> [Exercise]
All of the data below is to be output without alteration.
▼
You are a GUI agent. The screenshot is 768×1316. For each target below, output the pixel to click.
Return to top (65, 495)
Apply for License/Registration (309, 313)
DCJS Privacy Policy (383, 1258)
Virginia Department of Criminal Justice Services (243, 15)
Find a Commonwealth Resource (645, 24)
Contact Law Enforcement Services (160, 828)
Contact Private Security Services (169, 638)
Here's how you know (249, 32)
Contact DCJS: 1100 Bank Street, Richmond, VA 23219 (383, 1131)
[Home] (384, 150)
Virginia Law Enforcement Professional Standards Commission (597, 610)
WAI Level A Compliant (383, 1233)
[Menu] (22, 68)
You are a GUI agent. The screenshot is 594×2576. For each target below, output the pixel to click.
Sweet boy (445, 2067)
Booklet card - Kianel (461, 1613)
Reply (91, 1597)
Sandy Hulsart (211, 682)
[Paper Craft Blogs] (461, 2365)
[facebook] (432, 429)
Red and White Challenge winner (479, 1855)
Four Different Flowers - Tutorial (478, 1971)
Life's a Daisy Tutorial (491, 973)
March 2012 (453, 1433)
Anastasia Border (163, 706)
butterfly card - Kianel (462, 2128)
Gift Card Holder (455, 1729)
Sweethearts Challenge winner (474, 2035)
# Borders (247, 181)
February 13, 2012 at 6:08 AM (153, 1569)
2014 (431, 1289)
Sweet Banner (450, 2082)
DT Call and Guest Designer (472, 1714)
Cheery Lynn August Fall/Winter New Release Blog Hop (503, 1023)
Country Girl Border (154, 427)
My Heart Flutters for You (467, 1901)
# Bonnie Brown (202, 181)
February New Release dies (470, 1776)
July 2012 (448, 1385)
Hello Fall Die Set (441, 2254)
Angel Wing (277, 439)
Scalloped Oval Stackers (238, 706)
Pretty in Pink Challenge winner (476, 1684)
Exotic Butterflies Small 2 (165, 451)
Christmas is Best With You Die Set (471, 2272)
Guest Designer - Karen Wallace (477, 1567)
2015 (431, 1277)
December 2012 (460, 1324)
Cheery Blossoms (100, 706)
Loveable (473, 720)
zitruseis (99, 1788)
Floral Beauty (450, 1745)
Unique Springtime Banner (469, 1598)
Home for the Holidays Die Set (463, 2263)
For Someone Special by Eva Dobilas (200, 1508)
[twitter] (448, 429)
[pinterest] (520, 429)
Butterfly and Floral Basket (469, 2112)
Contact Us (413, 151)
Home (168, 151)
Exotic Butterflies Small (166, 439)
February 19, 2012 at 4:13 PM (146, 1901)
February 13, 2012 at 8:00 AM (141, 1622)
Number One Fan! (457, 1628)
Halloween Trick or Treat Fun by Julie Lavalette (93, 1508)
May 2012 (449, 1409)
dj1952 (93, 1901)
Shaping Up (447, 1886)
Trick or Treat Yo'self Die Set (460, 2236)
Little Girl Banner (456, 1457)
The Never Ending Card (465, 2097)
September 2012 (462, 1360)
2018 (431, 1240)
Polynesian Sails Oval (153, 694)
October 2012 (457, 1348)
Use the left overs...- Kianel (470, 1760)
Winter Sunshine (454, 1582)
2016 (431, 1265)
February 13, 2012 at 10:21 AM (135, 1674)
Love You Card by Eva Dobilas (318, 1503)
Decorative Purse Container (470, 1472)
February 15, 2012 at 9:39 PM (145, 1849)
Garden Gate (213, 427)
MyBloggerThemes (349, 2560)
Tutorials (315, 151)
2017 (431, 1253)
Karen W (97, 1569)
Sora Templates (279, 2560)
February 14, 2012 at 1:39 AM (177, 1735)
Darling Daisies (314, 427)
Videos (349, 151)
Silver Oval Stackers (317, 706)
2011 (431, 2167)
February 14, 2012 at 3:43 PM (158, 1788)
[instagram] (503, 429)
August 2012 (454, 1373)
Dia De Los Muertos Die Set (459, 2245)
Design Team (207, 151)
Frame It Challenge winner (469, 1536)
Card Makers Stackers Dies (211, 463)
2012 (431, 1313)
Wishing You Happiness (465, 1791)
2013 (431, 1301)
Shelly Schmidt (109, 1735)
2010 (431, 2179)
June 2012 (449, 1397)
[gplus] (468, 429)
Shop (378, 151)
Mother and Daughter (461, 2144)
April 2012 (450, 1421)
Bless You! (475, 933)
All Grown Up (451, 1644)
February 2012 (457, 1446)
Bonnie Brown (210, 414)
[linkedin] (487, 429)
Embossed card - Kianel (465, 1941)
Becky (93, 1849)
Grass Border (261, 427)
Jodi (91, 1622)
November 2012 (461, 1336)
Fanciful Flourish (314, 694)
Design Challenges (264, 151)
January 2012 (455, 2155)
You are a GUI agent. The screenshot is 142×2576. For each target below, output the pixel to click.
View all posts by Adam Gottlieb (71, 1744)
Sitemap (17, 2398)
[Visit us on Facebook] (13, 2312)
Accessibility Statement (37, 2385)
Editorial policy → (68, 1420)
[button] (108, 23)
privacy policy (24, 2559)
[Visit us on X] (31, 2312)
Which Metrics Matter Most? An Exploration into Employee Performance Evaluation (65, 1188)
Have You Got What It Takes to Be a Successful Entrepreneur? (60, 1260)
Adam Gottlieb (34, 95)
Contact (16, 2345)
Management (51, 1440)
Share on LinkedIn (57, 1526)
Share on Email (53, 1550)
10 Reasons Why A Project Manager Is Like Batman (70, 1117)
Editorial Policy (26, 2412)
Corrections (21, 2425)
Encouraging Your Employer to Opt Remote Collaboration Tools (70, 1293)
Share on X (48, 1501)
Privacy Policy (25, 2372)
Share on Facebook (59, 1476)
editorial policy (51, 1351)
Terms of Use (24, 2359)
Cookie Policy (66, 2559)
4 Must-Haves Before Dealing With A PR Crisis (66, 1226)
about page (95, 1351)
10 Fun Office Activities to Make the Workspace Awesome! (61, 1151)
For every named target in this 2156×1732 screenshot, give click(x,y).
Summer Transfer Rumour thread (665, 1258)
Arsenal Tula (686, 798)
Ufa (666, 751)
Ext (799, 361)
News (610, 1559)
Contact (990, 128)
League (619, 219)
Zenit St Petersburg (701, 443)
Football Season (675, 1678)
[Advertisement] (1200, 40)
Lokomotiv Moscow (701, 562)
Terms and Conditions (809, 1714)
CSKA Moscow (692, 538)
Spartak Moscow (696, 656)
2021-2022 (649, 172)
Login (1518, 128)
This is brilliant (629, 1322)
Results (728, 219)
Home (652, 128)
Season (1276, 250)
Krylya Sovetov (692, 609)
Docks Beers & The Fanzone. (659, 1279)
▲
> [Response below]
You are a GUI agent. The screenshot is 768×1316. For each target below, output the pixel to click.
Return to top (65, 495)
Apply for License/Registration (309, 313)
DCJS Privacy Policy (383, 1258)
Virginia Department of Criminal Justice Services (243, 15)
Find a Commonwealth Resource (645, 24)
Contact Law Enforcement Services (160, 828)
Contact Private Security Services (169, 638)
Here's how you know (249, 32)
Contact DCJS: 1100 Bank Street, Richmond, VA 23219 (383, 1131)
[Home] (384, 150)
Virginia Law Enforcement Professional Standards Commission (597, 610)
WAI Level A Compliant (383, 1233)
[Menu] (22, 68)
You are a GUI agent. The screenshot is 594×2576. For each target below, output the pixel to click.
Sweet boy (445, 2067)
Booklet card - Kianel (461, 1613)
Reply (91, 1597)
Sandy Hulsart (211, 682)
[Paper Craft Blogs] (461, 2365)
[facebook] (432, 429)
Red and White Challenge winner (479, 1855)
Four Different Flowers - Tutorial (478, 1971)
Life's a Daisy Tutorial (491, 973)
March 2012 (453, 1433)
Anastasia Border (163, 706)
butterfly card - Kianel (462, 2128)
Gift Card Holder (455, 1729)
Sweethearts Challenge winner (474, 2035)
# Borders (247, 181)
February 13, 2012 at 6:08 AM (153, 1569)
2014 (431, 1289)
Sweet Banner (450, 2082)
DT Call and Guest Designer (472, 1714)
Cheery Lynn August Fall/Winter New Release Blog Hop (503, 1023)
Country Girl Border (154, 427)
My Heart Flutters for You (467, 1901)
# Bonnie Brown (202, 181)
February New Release dies (470, 1776)
July 2012 (448, 1385)
Hello Fall Die Set (441, 2254)
Angel Wing (277, 439)
Scalloped Oval Stackers (238, 706)
Pretty in Pink Challenge winner (476, 1684)
Exotic Butterflies Small 2 (165, 451)
Christmas is Best With You Die Set (471, 2272)
Guest Designer - Karen Wallace (477, 1567)
2015 (431, 1277)
December 2012 (460, 1324)
Cheery Blossoms (100, 706)
Loveable (473, 720)
zitruseis (99, 1788)
Floral Beauty (450, 1745)
Unique Springtime Banner (469, 1598)
Home for the Holidays Die Set (463, 2263)
For Someone Special by Eva Dobilas (200, 1508)
[twitter] (448, 429)
[pinterest] (520, 429)
Butterfly and Floral Basket (469, 2112)
Contact Us (413, 151)
Home (168, 151)
Exotic Butterflies Small (166, 439)
February 19, 2012 at 4:13 PM (146, 1901)
February 13, 2012 at 8:00 AM (141, 1622)
Number One Fan! (457, 1628)
Halloween Trick or Treat Fun by Julie Lavalette (93, 1508)
May 2012 (449, 1409)
dj1952 (93, 1901)
Shaping Up (447, 1886)
Trick or Treat Yo'self Die Set (460, 2236)
Little Girl Banner (456, 1457)
The Never Ending Card (465, 2097)
September 2012 (462, 1360)
2018 (431, 1240)
Polynesian Sails Oval (153, 694)
October 2012 (457, 1348)
Use the left overs...- Kianel (470, 1760)
Winter Sunshine (454, 1582)
2016 (431, 1265)
February 13, 2012 at 10:21 AM (135, 1674)
Love You Card by Eva Dobilas (318, 1503)
Decorative Purse Container (470, 1472)
February 15, 2012 at 9:39 PM (145, 1849)
Garden Gate (213, 427)
MyBloggerThemes (349, 2560)
Tutorials (315, 151)
2017 (431, 1253)
Karen W (97, 1569)
Sora Templates (279, 2560)
February 14, 2012 at 1:39 AM (177, 1735)
Darling Daisies (314, 427)
Videos (349, 151)
Silver Oval Stackers (317, 706)
2011 (431, 2167)
February 14, 2012 at 3:43 PM (158, 1788)
[instagram] (503, 429)
August 2012 (454, 1373)
Dia De Los Muertos Die Set (459, 2245)
Design Team (207, 151)
Frame It Challenge winner (469, 1536)
Card Makers Stackers Dies (211, 463)
2012 (431, 1313)
Wishing You Happiness (465, 1791)
2013 (431, 1301)
Shelly Schmidt (109, 1735)
2010 (431, 2179)
June 2012 (449, 1397)
[gplus] (468, 429)
Shop (378, 151)
Mother and Daughter (461, 2144)
April 2012 (450, 1421)
Bless You! (475, 933)
All Grown Up (451, 1644)
February 2012 (457, 1446)
Bonnie Brown (210, 414)
[linkedin] (487, 429)
Embossed card - Kianel (465, 1941)
Becky (93, 1849)
Grass Border (261, 427)
Jodi (91, 1622)
November 2012 (461, 1336)
Fanciful Flourish (314, 694)
Design Challenges (264, 151)
January 2012 (455, 2155)
You are a GUI agent. The screenshot is 142×2576. For each target below, output the pixel to click.
View all posts by Adam Gottlieb (71, 1744)
Sitemap (17, 2398)
[Visit us on Facebook] (13, 2312)
Accessibility Statement (37, 2385)
Editorial policy → (68, 1420)
[button] (108, 23)
privacy policy (24, 2559)
[Visit us on X] (31, 2312)
Which Metrics Matter Most? An Exploration into Employee Performance Evaluation (65, 1188)
Have You Got What It Takes to Be a Successful Entrepreneur? (60, 1260)
Adam Gottlieb (34, 95)
Contact (16, 2345)
Management (51, 1440)
Share on LinkedIn (57, 1526)
Share on Email (53, 1550)
10 Reasons Why A Project Manager Is Like Batman (70, 1117)
Editorial Policy (26, 2412)
Corrections (21, 2425)
Encouraging Your Employer to Opt Remote Collaboration Tools (70, 1293)
Share on X (48, 1501)
Privacy Policy (25, 2372)
Share on Facebook (59, 1476)
editorial policy (51, 1351)
Terms of Use (24, 2359)
Cookie Policy (66, 2559)
4 Must-Haves Before Dealing With A PR Crisis (66, 1226)
about page (95, 1351)
10 Fun Office Activities to Make the Workspace Awesome! (61, 1151)
For every named target in this 2156×1732 screenshot, give click(x,y).
Summer Transfer Rumour thread (665, 1258)
Arsenal Tula (686, 798)
Ufa (666, 751)
Ext (799, 361)
News (610, 1559)
Contact (990, 128)
League (619, 219)
Zenit St Petersburg (701, 443)
Football Season (675, 1678)
[Advertisement] (1200, 40)
Lokomotiv Moscow (701, 562)
Terms and Conditions (809, 1714)
CSKA Moscow (692, 538)
Spartak Moscow (696, 656)
2021-2022 (649, 172)
Login (1518, 128)
This is brilliant (629, 1322)
Results (728, 219)
Home (652, 128)
Season (1276, 250)
Krylya Sovetov (692, 609)
Docks Beers & The Fanzone. (659, 1279)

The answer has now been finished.